# BNIB PPI ART A300.2 & DEQ-230 EQ!!!!



## Darth SQ (Sep 17, 2010)

Saw both of these listed on ebay.

Don't see BNIB everyday!

The DEQ-230 is pricey but may be something some DIYMA member might have to have.

Bret
PPI-ART COLLECTOR

A300.2 link:

Precision Power A300.2 | eBay

DEQ-230 link:

Precision Power PPI DEQ-230 DEQ230 Equalizer Old School | eBay


----------



## shnitz (Jun 13, 2011)

Eek, what a load from that guy. While it's true that there isn't really anywhere for amplifier technology to go, that's a load of crock that his amplifier is better than a new amp, especially considering that his is completely untested. Plus, give me a new processor instead of that old hulking EQ box.

Also, this is definitely an ebay listing, not a hot deal, even if it were a good price (which it absolutely isn't).


----------



## Darth SQ (Sep 17, 2010)

shnitz said:


> Eek, what a load from that guy. While it's true that there isn't really anywhere for amplifier technology to go, that's a load of crock that his amplifier is better than a new amp, especially considering that his is completely untested. Plus, give me a new processor instead of that old hulking EQ box.
> 
> Also, this is definitely an ebay listing, not a hot deal, even if it were a good price (which it absolutely isn't).


You're right about the sales pitch.
As for the ebay vs. HD, it depends on if you think a BNIB art is a hot deal or not.

Bret
PPI-ART COLLECTOR


----------



## wdemetrius1 (Aug 16, 2007)

If I had a need for it, I would be all over it.


----------



## omegaslast (Nov 4, 2010)

> [What is required] Translate this sentence from the forum thread into Spanish: "You're right about the sales pitch."

> [Dataset rows]
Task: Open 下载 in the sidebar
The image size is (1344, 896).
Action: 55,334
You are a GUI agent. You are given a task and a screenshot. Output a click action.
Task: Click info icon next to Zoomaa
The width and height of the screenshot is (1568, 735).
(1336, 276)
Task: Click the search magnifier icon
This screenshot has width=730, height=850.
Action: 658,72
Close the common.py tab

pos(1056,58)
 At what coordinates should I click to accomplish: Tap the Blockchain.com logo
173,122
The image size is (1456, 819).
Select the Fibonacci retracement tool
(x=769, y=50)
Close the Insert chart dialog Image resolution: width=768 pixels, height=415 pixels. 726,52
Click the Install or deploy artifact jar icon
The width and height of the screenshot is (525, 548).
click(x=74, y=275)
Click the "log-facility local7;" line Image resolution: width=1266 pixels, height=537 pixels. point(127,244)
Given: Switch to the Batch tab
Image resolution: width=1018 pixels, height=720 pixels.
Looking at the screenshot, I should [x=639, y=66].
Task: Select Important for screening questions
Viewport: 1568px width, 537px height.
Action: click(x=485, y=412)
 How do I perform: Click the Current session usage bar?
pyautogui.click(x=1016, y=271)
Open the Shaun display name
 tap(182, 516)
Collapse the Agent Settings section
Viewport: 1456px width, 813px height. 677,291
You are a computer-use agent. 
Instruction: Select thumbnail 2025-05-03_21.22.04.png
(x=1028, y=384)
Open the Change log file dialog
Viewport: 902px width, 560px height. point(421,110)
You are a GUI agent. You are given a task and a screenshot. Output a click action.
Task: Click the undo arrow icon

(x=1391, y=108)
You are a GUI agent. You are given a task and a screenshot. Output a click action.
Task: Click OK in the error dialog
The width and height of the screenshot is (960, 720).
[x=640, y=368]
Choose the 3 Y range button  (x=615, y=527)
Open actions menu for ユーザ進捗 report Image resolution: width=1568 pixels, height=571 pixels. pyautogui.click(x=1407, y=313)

> [Result] Tienes razón en cuanto al argumento de venta.